▼

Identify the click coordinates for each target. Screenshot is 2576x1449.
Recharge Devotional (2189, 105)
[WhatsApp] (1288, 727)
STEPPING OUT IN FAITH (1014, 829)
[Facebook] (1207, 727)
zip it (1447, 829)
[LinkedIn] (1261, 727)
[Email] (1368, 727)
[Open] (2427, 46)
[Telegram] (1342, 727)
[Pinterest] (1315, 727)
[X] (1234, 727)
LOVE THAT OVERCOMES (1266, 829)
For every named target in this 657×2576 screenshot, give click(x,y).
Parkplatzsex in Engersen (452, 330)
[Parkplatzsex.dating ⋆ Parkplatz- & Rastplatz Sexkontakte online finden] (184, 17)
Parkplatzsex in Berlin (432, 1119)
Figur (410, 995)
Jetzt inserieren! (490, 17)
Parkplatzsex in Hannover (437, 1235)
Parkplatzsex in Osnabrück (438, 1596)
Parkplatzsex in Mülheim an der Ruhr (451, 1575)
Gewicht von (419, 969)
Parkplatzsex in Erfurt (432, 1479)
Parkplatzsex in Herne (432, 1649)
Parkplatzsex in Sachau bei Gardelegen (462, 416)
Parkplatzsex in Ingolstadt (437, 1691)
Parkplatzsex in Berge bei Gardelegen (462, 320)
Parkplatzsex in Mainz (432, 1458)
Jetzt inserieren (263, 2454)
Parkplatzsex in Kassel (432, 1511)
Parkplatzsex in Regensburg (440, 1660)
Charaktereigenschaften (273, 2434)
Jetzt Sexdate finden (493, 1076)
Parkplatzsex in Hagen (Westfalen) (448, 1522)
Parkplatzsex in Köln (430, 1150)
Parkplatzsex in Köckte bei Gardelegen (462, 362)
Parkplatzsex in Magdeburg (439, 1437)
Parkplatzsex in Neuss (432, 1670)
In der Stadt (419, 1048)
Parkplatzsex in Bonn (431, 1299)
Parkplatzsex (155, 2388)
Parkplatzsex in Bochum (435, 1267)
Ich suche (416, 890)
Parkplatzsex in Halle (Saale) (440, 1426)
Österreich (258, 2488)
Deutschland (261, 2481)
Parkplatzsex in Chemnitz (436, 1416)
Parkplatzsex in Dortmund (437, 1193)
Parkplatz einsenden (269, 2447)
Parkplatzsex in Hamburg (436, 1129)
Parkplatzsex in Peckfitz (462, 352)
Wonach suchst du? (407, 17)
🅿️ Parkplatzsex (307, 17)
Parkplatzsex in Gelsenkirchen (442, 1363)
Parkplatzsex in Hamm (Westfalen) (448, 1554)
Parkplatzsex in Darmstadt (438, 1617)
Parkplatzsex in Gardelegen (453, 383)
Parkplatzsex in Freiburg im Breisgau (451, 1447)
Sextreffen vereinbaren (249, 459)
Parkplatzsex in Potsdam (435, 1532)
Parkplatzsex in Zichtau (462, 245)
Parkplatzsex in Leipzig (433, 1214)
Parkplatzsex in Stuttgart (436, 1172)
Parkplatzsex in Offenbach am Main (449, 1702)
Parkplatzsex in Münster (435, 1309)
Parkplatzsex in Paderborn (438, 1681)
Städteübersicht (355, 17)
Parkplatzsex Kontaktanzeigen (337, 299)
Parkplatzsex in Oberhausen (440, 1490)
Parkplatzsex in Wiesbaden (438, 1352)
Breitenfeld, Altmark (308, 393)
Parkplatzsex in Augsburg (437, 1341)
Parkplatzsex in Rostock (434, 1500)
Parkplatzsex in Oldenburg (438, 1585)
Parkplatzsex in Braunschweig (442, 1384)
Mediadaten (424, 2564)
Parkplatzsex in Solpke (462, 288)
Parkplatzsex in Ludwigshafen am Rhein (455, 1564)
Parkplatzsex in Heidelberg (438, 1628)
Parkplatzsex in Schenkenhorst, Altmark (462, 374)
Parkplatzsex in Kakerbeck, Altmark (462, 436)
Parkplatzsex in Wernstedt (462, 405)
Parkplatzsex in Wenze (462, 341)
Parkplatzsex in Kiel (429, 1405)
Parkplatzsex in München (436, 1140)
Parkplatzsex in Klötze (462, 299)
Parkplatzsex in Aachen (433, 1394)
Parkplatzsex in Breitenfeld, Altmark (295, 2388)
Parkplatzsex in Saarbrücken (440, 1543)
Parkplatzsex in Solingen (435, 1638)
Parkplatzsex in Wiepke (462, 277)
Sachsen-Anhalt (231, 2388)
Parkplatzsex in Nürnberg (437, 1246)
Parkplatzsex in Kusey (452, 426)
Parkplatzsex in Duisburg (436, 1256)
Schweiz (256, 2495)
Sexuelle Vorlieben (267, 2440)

▲

- PROBLEM REQUIREMENTS -
What lines above mention "Jetzt"? Copy each one.

- EXERCISE RESULT -
Jetzt inserieren! (490, 17)
Jetzt inserieren (263, 2454)
Jetzt Sexdate finden (493, 1076)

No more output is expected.